__The data__:
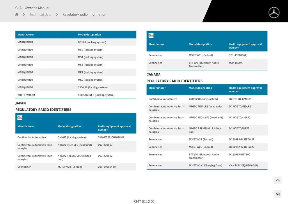This screenshot has width=288, height=204.
Task: Click the small icon below the scroll-to-top button
Action: [x=278, y=194]
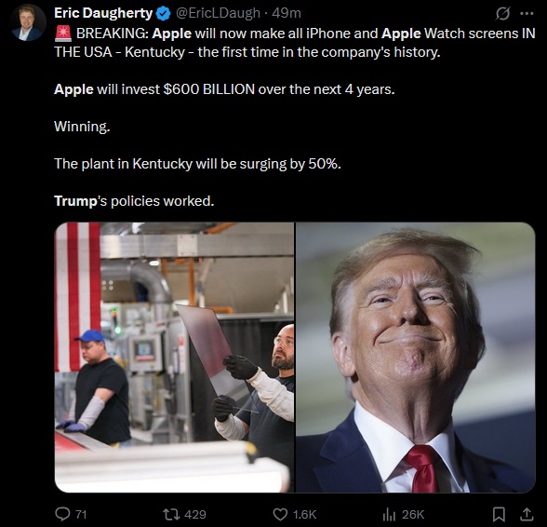Click the Eric Daugherty display name

pyautogui.click(x=103, y=13)
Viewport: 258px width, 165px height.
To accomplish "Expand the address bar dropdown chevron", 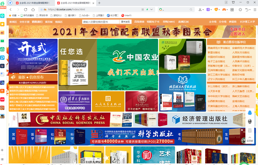I will tap(151, 9).
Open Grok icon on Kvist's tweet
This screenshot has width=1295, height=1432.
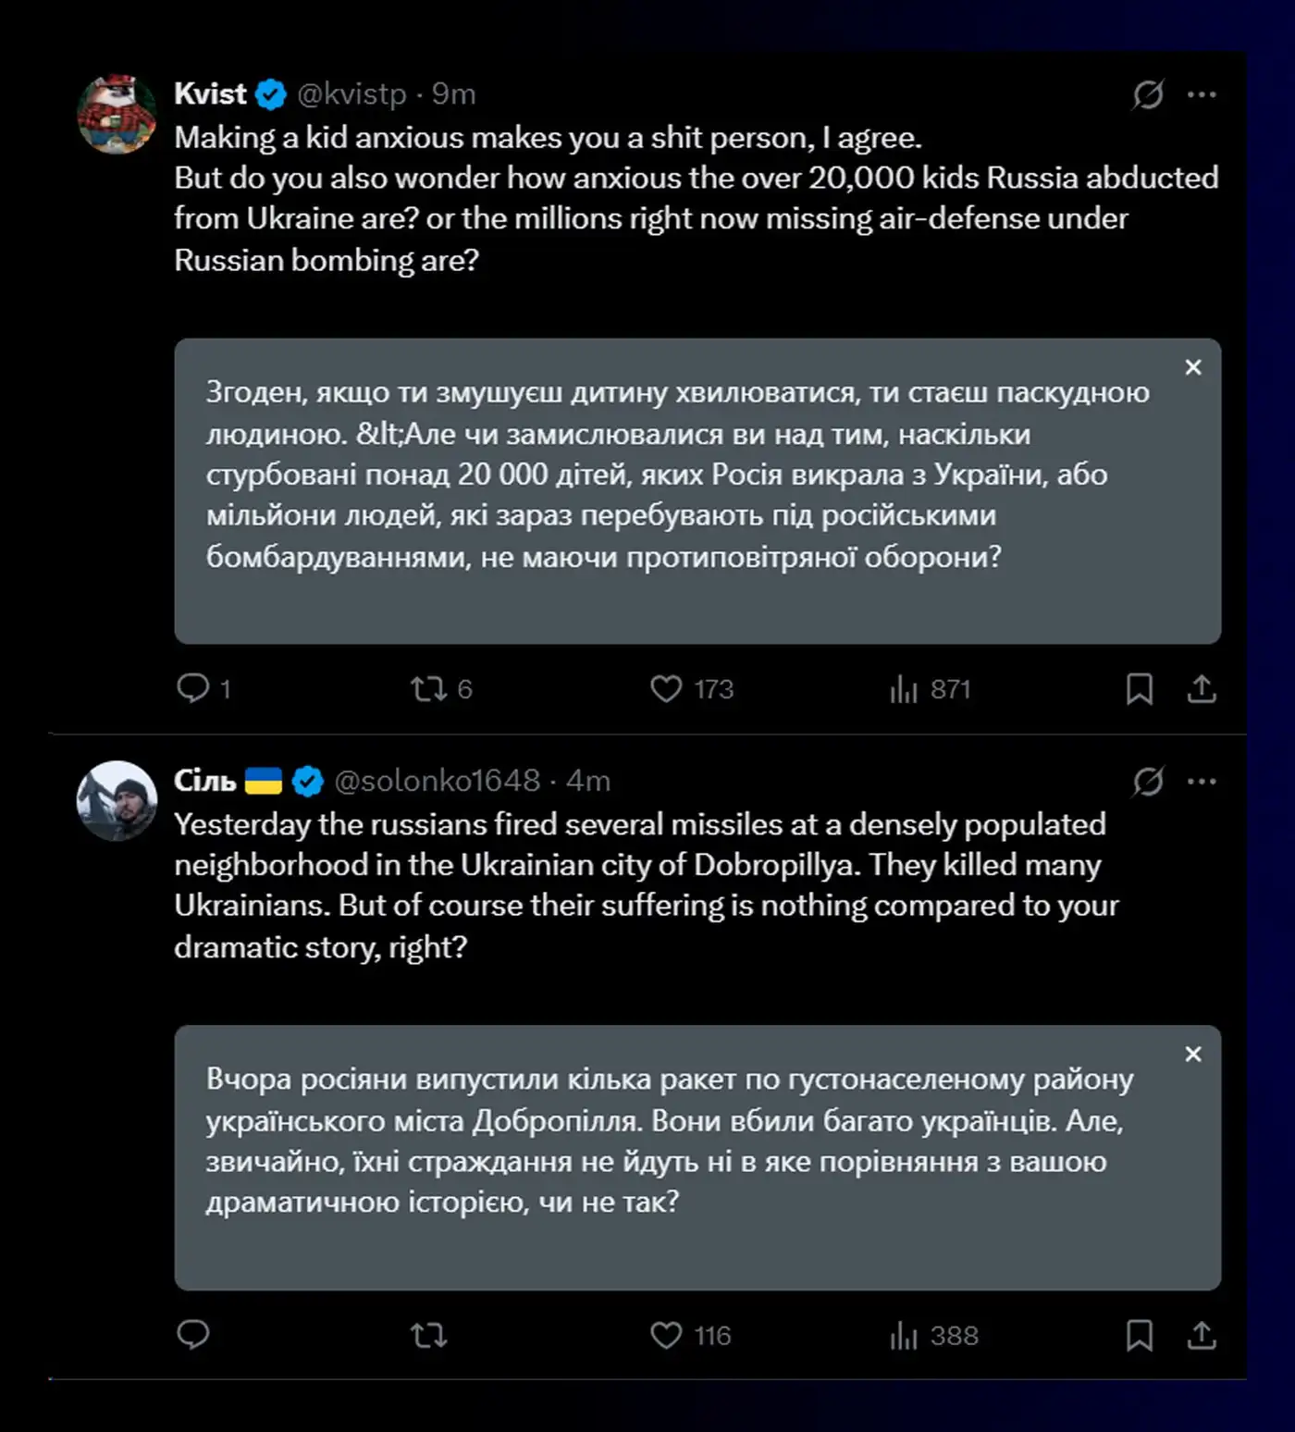coord(1148,94)
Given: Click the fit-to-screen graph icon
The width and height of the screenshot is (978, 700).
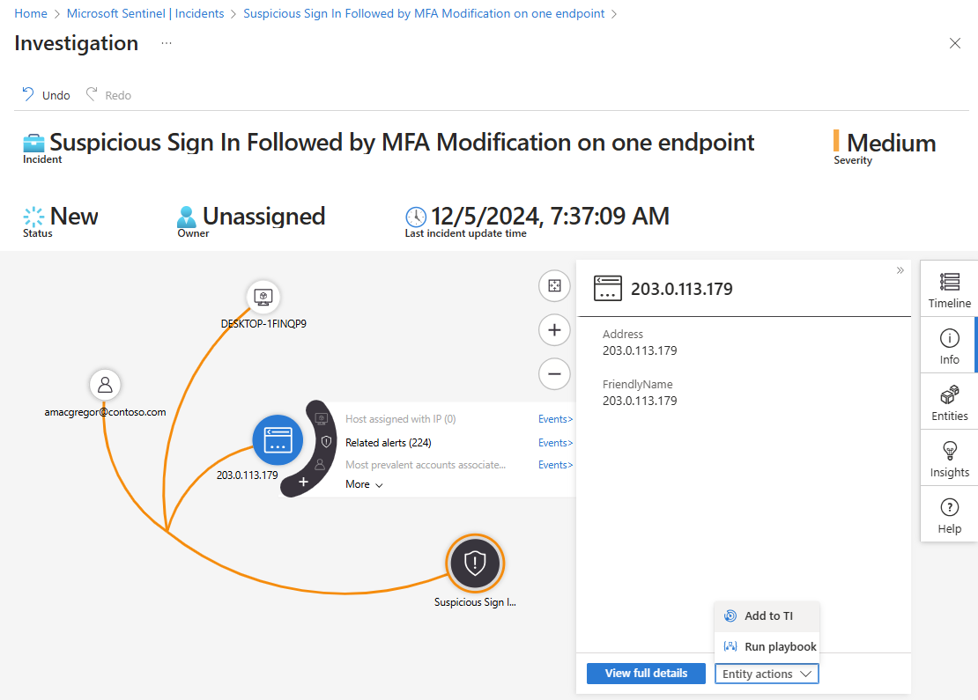Looking at the screenshot, I should (554, 285).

__Assigned task__:
In the answer, retype exactly and only the lines from the one holding "The width and" through the end of the listing, keeping both ends and dropping every picture.

__Answer to this problem__:
The width and height of the screenshot is (978, 700).
Looking at the screenshot, I should (554, 285).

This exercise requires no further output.